When a catastrophe strikes, like the earthquake in Haiti, tax deductions are not the first thing that comes to mind when you think about helping. It can seem, well, distasteful to think about your wallet.
But there’s another way to look at it: tax savings allow you to give more. If you can afford to give $500, and expect a third of your donation back in tax deductions, give $750.
To encourage donations, Congress and President Obama rushed through a law allowing donations for Haiti relief to be claimed on the 2009 return.
Before making any donation, be sure the organization you choose is a good pick. Charity Navigator rates organizations on factors like the percentage of budget that goes to charitable work rather than administration or fundraising. Charity Navigator also has a list of reputable organizations doing work in Haiti. Many experts recommend giving to organizations that operated in Haiti before the earthquake, as they know the territory.
To be eligible for a 2009 charitable deduction, the donation must be made after Jan. 11 and before March 1, and the donation must go to a qualified charity rather than to a specific individual or family.

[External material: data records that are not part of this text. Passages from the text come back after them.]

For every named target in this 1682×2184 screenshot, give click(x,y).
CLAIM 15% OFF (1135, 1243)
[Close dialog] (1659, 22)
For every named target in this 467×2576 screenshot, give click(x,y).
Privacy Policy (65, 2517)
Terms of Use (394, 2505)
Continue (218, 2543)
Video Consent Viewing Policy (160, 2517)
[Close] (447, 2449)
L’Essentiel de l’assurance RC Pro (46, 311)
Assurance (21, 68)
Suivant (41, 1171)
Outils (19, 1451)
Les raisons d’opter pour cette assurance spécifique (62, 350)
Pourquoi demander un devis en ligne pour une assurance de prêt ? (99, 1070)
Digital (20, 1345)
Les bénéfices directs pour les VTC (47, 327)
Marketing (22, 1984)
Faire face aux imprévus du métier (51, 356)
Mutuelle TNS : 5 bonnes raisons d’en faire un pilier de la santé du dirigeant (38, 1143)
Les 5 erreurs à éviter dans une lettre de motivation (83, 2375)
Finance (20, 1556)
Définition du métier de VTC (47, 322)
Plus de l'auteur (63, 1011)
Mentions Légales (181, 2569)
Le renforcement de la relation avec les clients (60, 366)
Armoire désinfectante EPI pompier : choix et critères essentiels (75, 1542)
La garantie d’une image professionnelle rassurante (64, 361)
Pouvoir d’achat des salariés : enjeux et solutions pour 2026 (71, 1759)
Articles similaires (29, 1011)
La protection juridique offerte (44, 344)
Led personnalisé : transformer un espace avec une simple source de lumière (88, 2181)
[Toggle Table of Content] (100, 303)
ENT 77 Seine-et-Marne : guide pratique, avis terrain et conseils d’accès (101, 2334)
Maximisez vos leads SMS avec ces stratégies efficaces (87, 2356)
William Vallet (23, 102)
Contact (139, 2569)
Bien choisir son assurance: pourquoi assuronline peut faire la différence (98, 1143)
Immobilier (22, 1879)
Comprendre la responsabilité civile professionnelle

Among the additional rules:
- The law applies only to cash contributions, not clothing, food or volunteering.
- It applies to contributions made by text message, check, credit or debit card.
- To claim the deduction, you must itemize your return.
- If you prefer, you can claim the deduction on your return for 2010 instead of 2009. That could be useful if your tax bracket will be higher in 2010.
- Generally, contributions must be to organizations based in the U.S. The U.S. Agency for International Development has more information. To determine whether an organization qualifies, go to the IRS Web site and type “search for charities” in the search box.
As with any charitable donation, to claim a deduction you must have records. A phone bill is sufficient for donations made by text message, so long as it shows the name of the organization, date and amount given.